Starting with the line that contains "1056x638 pixels. At", set down each line through the end of the entries below, exactly and with nothing added.

━━ Given records ━━

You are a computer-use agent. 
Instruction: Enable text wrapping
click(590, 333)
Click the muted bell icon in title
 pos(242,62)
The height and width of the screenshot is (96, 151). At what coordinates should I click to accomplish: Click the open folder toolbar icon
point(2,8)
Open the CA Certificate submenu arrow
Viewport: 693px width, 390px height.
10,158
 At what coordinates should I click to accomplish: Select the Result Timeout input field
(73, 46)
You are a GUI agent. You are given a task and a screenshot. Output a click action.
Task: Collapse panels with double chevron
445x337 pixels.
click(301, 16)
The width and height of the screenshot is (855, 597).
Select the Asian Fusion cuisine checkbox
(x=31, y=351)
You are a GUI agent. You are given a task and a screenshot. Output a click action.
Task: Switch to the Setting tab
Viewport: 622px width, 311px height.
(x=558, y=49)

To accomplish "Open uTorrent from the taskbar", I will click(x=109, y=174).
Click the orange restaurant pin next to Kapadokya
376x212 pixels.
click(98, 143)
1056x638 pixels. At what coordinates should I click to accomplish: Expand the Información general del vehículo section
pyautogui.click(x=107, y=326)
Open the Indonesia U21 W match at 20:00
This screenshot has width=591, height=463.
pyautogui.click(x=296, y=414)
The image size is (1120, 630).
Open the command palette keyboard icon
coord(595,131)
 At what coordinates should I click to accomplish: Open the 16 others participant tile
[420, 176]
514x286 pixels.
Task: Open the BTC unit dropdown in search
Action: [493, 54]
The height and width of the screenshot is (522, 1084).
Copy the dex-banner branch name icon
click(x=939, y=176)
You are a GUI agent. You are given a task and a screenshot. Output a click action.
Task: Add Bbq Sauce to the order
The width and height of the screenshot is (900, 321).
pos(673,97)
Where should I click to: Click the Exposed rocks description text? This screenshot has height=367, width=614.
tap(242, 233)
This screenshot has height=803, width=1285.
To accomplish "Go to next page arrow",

━━━

* [Answer section]:
1056x638 pixels. At what coordinates should I click to accomplish: Expand the Información general del vehículo section
pyautogui.click(x=107, y=326)
Open the Indonesia U21 W match at 20:00
This screenshot has width=591, height=463.
pyautogui.click(x=296, y=414)
The image size is (1120, 630).
Open the command palette keyboard icon
coord(595,131)
 At what coordinates should I click to accomplish: Open the 16 others participant tile
[420, 176]
514x286 pixels.
Task: Open the BTC unit dropdown in search
Action: [493, 54]
The height and width of the screenshot is (522, 1084).
Copy the dex-banner branch name icon
click(x=939, y=176)
You are a GUI agent. You are given a task and a screenshot. Output a click action.
Task: Add Bbq Sauce to the order
The width and height of the screenshot is (900, 321).
pos(673,97)
Where should I click to: Click the Exposed rocks description text? This screenshot has height=367, width=614.
tap(242, 233)
This screenshot has height=803, width=1285.
To accomplish "Go to next page arrow",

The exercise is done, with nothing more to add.